Selon Pierre Lescure, qui reprend les principes du premier acte de l’exception culturelle dans les années 80, les œuvres culturelles doivent continuer à échapper, « tout au moins partiellement, aux règles de l’économie de marché. »

Très à l’aise devant le parterre de députés et de sénateurs, Pierre Lescure a profité de ce petit-déjeuner pour clarifier la conception de sa mission telle qui la concevait. Il a tout particulièrement réaffirmé l’importance des offres légales, assurant que le volet répression ne venait que dans un second temps : « Les offres doivent être aussi multiples que sur Internet, sinon, la répression est un non-sens restrictif. »

Poursuivant sur sa lancée, il s’est défendu d’être lié à un certain milieu, proche des ayant-droits. « Je recherche un équilibre entre le contenu et les commerces. » Selon l’ex-PDG de Canal+, la régulation et la taxation n’existent que dans le but de « favoriser la création, la production et la diffusion » des œuvres, la diversité émergeant comme un contrepoint au sein de cet écosystème.

Revenant en détail sur l’offre légale, Pierre Lescure a insisté sur la nécessité de développer une offre légale substantielle, le recours au piratage s’expliquant par la carence actuelle de cette offre. Il a développé pour cela tout un écheveau de propositions capables de multiplier l’offre Internet à l’aune de sa diversité. Pierre Lescure a ainsi milité pour la numérisation des œuvres, l’accès à « un catalogue dopé » ou encore « un dispositif de soutien à l’innovation rafraichi. » Il s’agit donc de rendre l’offre actuelle plus attrayante.

Avec son équipe, et grâce à la coopération du Quai d’Orsay, Pierre Lescure est déjà entré en concertation avec nos voisins européens tels que la Suède, la Finlande ou l’Allemagne.

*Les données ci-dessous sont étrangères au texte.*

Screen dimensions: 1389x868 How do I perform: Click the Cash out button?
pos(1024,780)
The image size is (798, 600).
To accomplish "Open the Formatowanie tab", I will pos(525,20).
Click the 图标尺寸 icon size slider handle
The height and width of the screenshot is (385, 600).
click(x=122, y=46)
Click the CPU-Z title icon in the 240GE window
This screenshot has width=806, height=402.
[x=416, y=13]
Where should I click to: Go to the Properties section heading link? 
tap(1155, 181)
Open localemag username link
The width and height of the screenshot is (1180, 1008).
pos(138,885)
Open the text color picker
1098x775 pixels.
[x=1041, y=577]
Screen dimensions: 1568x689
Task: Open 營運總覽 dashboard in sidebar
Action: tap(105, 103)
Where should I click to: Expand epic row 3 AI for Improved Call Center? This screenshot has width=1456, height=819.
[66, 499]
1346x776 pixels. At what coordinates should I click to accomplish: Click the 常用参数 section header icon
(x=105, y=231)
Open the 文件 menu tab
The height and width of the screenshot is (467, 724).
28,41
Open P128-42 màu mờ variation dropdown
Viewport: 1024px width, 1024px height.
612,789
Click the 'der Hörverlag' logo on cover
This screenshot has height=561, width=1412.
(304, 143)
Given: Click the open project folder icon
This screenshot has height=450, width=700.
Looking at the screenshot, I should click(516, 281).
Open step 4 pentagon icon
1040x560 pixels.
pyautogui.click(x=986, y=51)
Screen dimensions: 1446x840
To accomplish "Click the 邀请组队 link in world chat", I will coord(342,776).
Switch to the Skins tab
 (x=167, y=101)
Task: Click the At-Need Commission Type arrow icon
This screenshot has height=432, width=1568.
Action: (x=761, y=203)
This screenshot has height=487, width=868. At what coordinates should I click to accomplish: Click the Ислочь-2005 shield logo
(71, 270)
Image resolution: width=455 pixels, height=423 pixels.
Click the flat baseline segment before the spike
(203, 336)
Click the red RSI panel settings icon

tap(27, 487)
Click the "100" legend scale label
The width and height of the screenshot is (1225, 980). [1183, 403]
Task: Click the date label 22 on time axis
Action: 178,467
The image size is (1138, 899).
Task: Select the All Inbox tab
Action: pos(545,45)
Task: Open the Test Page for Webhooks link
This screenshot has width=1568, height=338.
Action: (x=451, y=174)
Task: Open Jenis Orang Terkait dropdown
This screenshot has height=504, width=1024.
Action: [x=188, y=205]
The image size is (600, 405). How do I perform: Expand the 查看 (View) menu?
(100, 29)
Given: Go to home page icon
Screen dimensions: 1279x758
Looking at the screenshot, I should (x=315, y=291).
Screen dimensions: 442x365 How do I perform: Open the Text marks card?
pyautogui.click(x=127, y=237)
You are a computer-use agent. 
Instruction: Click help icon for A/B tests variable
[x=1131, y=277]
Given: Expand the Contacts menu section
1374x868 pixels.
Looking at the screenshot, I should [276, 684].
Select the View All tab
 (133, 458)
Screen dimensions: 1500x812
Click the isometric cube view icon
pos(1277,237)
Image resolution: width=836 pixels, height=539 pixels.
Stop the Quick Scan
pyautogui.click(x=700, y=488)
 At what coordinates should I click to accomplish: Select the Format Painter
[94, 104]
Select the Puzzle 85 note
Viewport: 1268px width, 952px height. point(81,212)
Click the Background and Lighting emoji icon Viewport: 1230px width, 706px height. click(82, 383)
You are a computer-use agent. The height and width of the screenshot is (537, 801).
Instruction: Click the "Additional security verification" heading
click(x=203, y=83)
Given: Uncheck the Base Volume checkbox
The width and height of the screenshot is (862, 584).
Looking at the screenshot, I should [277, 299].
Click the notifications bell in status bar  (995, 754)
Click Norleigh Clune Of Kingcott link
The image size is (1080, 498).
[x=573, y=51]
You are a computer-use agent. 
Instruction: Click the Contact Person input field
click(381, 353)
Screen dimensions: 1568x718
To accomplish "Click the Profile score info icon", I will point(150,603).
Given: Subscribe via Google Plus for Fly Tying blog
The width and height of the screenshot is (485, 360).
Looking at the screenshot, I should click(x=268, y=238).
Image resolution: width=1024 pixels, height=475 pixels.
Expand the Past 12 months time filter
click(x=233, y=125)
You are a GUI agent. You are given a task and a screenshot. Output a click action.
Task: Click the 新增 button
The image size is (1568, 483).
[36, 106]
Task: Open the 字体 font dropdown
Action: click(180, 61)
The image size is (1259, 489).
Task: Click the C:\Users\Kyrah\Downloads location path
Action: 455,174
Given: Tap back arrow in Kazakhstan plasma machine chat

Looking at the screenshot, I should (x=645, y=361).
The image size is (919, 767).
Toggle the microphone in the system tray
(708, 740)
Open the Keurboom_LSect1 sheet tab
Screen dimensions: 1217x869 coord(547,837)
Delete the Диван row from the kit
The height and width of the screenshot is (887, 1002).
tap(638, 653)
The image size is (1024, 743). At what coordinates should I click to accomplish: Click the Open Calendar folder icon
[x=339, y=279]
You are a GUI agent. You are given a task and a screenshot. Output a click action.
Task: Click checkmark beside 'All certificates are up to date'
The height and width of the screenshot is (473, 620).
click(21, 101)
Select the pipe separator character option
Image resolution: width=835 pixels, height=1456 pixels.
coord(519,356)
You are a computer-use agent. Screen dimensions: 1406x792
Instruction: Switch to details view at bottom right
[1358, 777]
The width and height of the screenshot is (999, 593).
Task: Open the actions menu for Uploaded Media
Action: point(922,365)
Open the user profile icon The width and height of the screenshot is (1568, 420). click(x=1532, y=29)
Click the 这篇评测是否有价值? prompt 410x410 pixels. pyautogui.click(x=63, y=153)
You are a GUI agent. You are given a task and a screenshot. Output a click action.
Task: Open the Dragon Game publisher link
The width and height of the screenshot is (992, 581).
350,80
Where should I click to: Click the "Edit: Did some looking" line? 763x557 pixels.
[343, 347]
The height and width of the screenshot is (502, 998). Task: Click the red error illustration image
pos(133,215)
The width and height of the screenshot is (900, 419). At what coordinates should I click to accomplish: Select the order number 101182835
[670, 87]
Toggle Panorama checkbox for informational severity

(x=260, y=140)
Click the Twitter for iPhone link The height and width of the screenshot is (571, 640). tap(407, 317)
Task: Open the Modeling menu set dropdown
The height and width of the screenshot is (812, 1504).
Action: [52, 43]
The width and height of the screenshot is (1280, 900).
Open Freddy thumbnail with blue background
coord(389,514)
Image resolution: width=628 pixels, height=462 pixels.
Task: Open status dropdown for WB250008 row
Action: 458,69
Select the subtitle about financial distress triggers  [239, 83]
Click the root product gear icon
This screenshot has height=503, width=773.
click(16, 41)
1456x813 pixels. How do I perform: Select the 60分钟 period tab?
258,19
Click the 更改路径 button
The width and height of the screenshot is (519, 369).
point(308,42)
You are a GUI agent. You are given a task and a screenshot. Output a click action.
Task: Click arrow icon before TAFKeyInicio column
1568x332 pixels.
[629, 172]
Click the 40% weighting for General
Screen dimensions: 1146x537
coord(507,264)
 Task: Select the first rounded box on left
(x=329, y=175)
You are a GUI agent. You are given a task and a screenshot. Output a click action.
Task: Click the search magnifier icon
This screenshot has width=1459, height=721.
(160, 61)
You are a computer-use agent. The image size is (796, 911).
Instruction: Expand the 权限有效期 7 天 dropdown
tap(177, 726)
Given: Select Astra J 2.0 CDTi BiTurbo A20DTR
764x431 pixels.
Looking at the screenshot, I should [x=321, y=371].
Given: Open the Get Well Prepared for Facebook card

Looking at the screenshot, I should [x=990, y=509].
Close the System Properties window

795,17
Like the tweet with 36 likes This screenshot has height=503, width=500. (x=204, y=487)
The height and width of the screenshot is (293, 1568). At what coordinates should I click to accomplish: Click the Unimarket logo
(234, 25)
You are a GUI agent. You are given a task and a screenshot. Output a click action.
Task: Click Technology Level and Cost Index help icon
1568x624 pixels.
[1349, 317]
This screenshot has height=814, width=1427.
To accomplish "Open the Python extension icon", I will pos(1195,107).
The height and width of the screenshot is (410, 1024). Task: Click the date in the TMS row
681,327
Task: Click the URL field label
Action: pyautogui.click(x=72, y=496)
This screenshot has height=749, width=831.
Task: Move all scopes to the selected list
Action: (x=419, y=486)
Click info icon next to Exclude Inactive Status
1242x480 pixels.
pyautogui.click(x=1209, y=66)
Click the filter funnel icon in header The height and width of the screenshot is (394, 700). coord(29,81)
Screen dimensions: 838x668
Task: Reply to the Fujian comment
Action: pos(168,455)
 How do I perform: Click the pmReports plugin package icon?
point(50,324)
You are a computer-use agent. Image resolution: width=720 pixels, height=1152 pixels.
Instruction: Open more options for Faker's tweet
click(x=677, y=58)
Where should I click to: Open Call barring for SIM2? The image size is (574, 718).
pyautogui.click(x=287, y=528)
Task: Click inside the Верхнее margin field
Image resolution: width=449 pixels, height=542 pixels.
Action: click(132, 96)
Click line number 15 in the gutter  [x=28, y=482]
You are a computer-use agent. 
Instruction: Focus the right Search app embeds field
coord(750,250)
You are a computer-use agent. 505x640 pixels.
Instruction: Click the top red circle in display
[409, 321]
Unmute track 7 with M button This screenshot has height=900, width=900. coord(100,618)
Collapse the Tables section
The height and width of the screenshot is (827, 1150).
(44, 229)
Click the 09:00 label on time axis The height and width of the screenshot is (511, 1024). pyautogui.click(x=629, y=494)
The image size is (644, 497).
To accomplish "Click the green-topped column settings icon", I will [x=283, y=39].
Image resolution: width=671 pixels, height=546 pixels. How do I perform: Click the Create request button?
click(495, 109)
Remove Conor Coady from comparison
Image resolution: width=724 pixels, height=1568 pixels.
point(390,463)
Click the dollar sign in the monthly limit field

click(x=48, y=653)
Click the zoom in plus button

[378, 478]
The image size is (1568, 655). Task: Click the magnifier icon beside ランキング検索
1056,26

Un comité de pilotage coordonne ainsi les actions des différents ministères que ce soit en provenance de la rue de Valois, du Quai d’Orsay ou de Bercy.

Interrogé par Benoît Tabaka (Google France) sur la méthode d’arbitrage qui prévaudra lorsqu’il s’agira de déterminer une nouvelle chronologie des médias, Pierre Lescure a appelé à une cohérence sur les principes, assénant que celui qui préfinance et finance un film doit avoir un intérêt objectif à le faire. Mais certains délais seront vraisemblablement raccourcis, comme la Subscription Video On Demand (SVOD) : « 36 mois pour la SVOD, ça ne signifie plus rien, c’est l’âge de glace ! »

Un autre sujet a lui davantage fait de débat : les taxes affectés sur les opérateurs, telles que celles dont bénéficie le Centre National du Cinéma et de l’image animée (CNC). Plusieurs opérateurs ont exprimé leur désir de connaître les usages qui étaient fait de ces prélèvements, déplorant une certaine « exclusion des organismes qu’ [ils] financent. » Laure de La Raudière (députée UMP), est allée plus loin et s’est interrogée sur la pertinence de ces taxes affectées : « à quand des taxes sur la santé ou l’éducation sous prétexte que les opérateurs véhiculent aussi ce genre d’information ? » Ce à quoi Pierre Lescure a répondu que les opérateurs étant devenus plus généralistes, il était difficile de distinguer leur activité. Une réponse qui laisse l’intéressée sur sa faim. Jean-Luc Archambault (Lysios), à la suite de cet échange, c'est interrogé sur le modèle économique de certains acteurs culturels dispensés de se trouver un public grâce au mécanisme de soutien financier.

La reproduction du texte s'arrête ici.